▶ Documento:
"""

Al congregarse las individualidades, se hizo imperativo arrogarse formas de organización. Las tareas se dividieron y se originaron las jerarquías. Los más corajudos, más dotados y más aguzados descollaron y adquirieron preeminencia sobre los demás. Quienes se rezagaron reconocieron tácita o explícitamente la primacía de quienes se encumbraron. Nació así el poder. ¡Ah, el poder! ¡Con el poder hemos topado, Sancho Lipa!

El poder se vislumbró en los albores de la civilización como un aura irradiada por ciertos elegidos. Los mortales vulgares y silvestres lo reconocían intuitivamente y se doblegaban ante él, surgiendo, de esta manera, los faraones, monarcas, reyes, césares, emperadores, tlatoanis, incas, kanes y demás todopoderosos de la tradición. O te arrodillabas ante ellos, o lo pagabas con tu pellejo.

"""

▶ Información mostrada:
"""

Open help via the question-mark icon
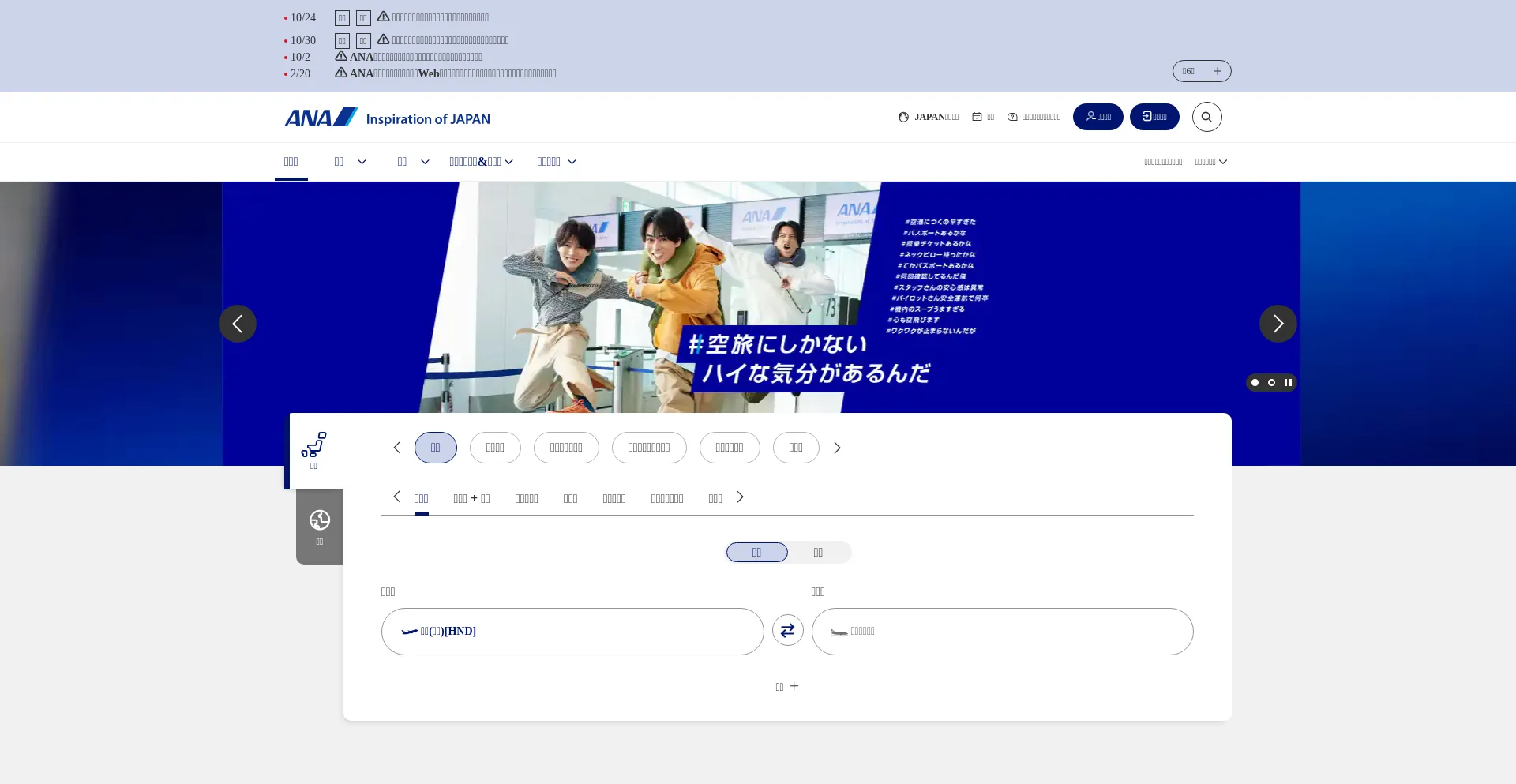The height and width of the screenshot is (784, 1516). click(1013, 117)
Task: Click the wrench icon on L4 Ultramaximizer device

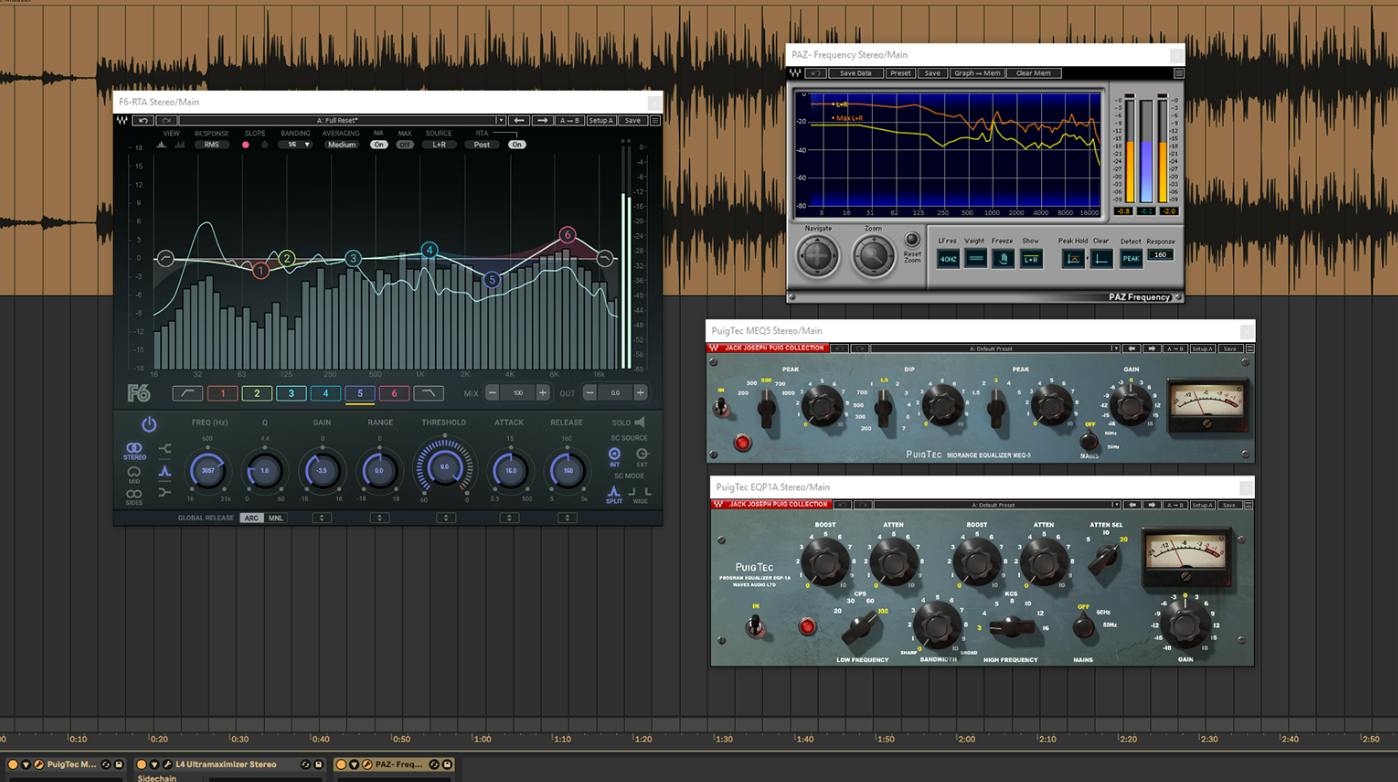Action: click(x=167, y=765)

"""

▶ Tarea breve A: Extraiga del texto sobre el origen del poder el fragmento que comienza con "Al congregarse las" y continúa hasta "con tu pellejo.".
▶ Tarea breve B: Prolongue el texto sobre el origen del poder a partir de su última oración.

▶ Resultado esperado A:
Al congregarse las individualidades, se hizo imperativo arrogarse formas de organización. Las tareas se dividieron y se originaron las jerarquías. Los más corajudos, más dotados y más aguzados descollaron y adquirieron preeminencia sobre los demás. Quienes se rezagaron reconocieron tácita o explícitamente la primacía de quienes se encumbraron. Nació así el poder. ¡Ah, el poder! ¡Con el poder hemos topado, Sancho Lipa!

El poder se vislumbró en los albores de la civilización como un aura irradiada por ciertos elegidos. Los mortales vulgares y silvestres lo reconocían intuitivamente y se doblegaban ante él, surgiendo, de esta manera, los faraones, monarcas, reyes, césares, emperadores, tlatoanis, incas, kanes y demás todopoderosos de la tradición. O te arrodillabas ante ellos, o lo pagabas con tu pellejo.

▶ Resultado esperado B:
Mas, hete aquí que las sociedades se fueron tornando más complejas, gracias, entre otras cosas, al perfeccionamiento de las potencialidades humanas: la ciencia, la técnica, las modalidades comunicacionales esparciendo el pensamiento, amén de los imperativos éticos y morales incoados por los sistemas de fe —allí donde comenzó a prevalecer la separación entre religión y estado, luego de grandes matazones por causa de la intolerancia—, y los adelantos progresivos en las esferas de la comprensión y el conocimiento que hicieron brotar exigencias más complicadas. La autoridad per se del ungido de los dioses resultaba insuficiente. Se precisaba de una estructura abarcadora de todo. Como ya existía el sustrato de la nación —conglomerado de almas afines amalgamadas en un ámbito geográfico—, se da el génesis del estado. Brota, consecuentemente, el estado nación.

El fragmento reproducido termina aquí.